Information recently released by CoreLogic, a California company that tracks mortgages across the county, shows that more than one in five local mortgage borrowers in Hampton Roads (21.5 percent) are “underwater” on their loans. Owing more on a home loan that the property is worth is one of the most common precursors to foreclosure. Although the number of foreclosure auctions and repossessions in Hampton Roads fell in November, and was down nearly 31 percent from October, the number was still 30 percent higher than November of 2009. The improvement in November may be related to actions taken by Bank of America to suspend foreclosure proceedings. The bank, however, resumed foreclosing in December.

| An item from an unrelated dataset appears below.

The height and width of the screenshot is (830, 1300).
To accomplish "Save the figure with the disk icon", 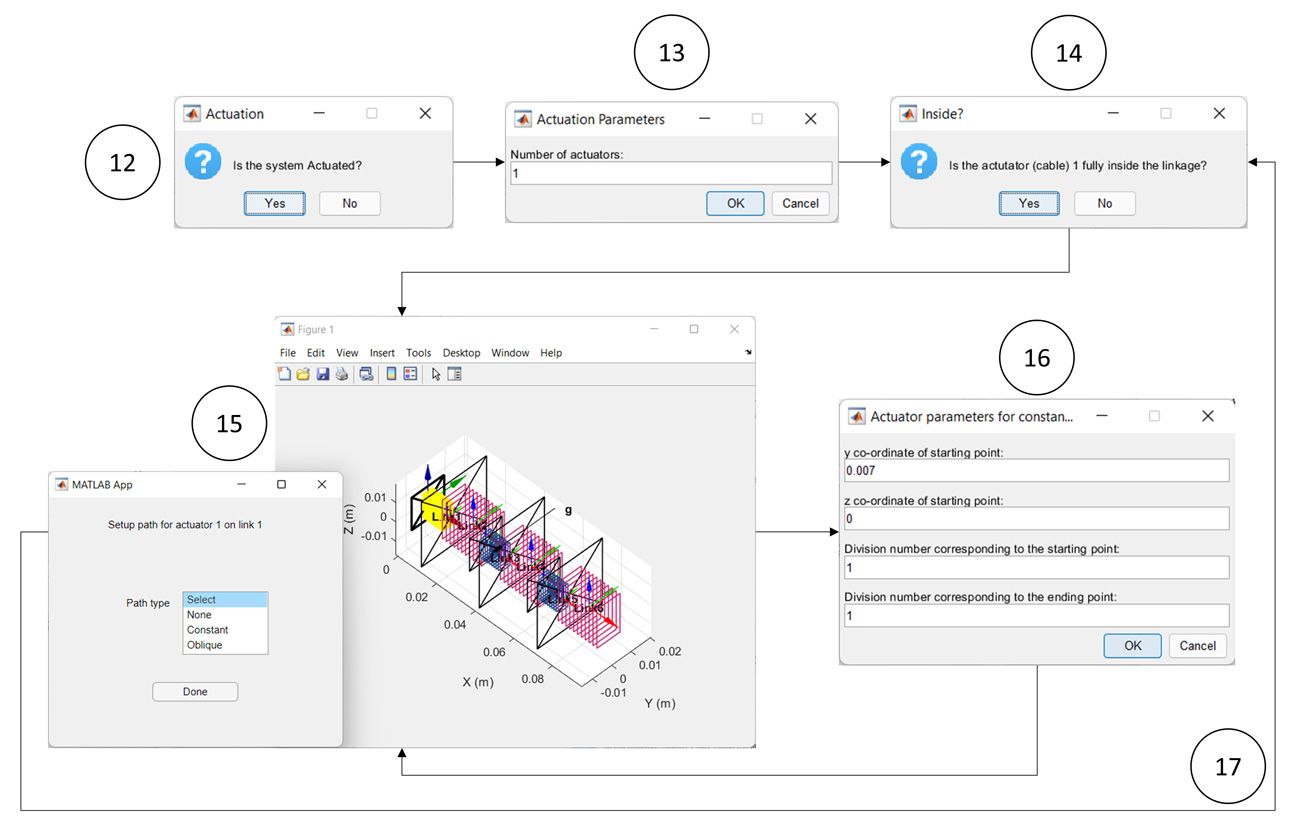I will [x=322, y=373].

Median prices in South Hampton Roads were up slightly in November, but the first 11 months of 2010 saw an overall decline in prices of 1.4 percent compared to the same period in 2009.

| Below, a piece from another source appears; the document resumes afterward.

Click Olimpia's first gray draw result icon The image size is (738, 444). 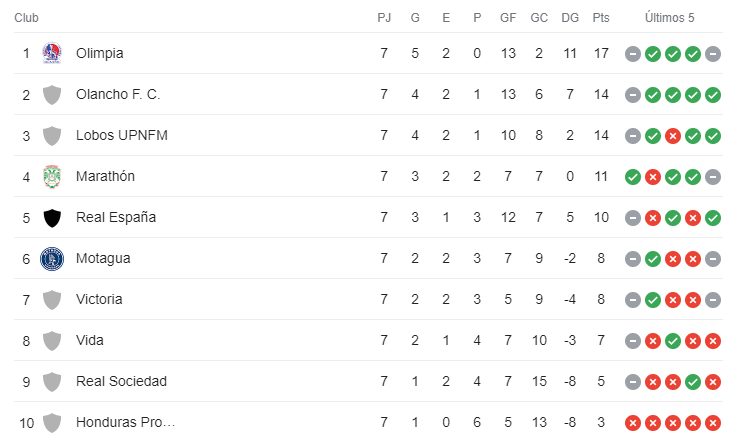[633, 54]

Roanoke County experienced for the first time in decades a decline in real estate values. New construction was also at its lowest total in recent memory. This fiscal year’s budget assumed a 1 percent increase in real estate tax revenue. A half-percent decrease would drop the total by a little more than $205,000. The county administrator said that savings in personnel costs through a hiring freeze and the potential for increases in other taxes will make the real estate loss manageable. Real estate taxes account for 52 percent of the county’s general fund.

In the Washington, D.C. area, the housing market is not expected to recover for at least a year, and 2011 could mark a new low for some jurisdictions like Prince William County, according to RealtyTrac, a foreclosure tracking firm based in California. The Northern Virginia Association of Realtors predicts that the housing market will stay flat.

As for the future, the Federal Reserve Bank of Richmond reports that residential permitting activity contracted 29.6 percent in October for the sharpest decline since March 2009. Over the year, new permit levels fell 3.1 percent. To Contents List contents

In Congress

Red Flag rules may not apply to local governments after all

For more than a year, VML has kept its members informed about an impending set of federal regulations that would require localities that bill customers for services such as water to adopt a program to protect against identity theft. It appears that the federal bureaucracy had the horse before the cart. On Dec. 18, the president signed a bill that makes it look like local governments will not be subject to the regulations, which are known as “red flag rules.”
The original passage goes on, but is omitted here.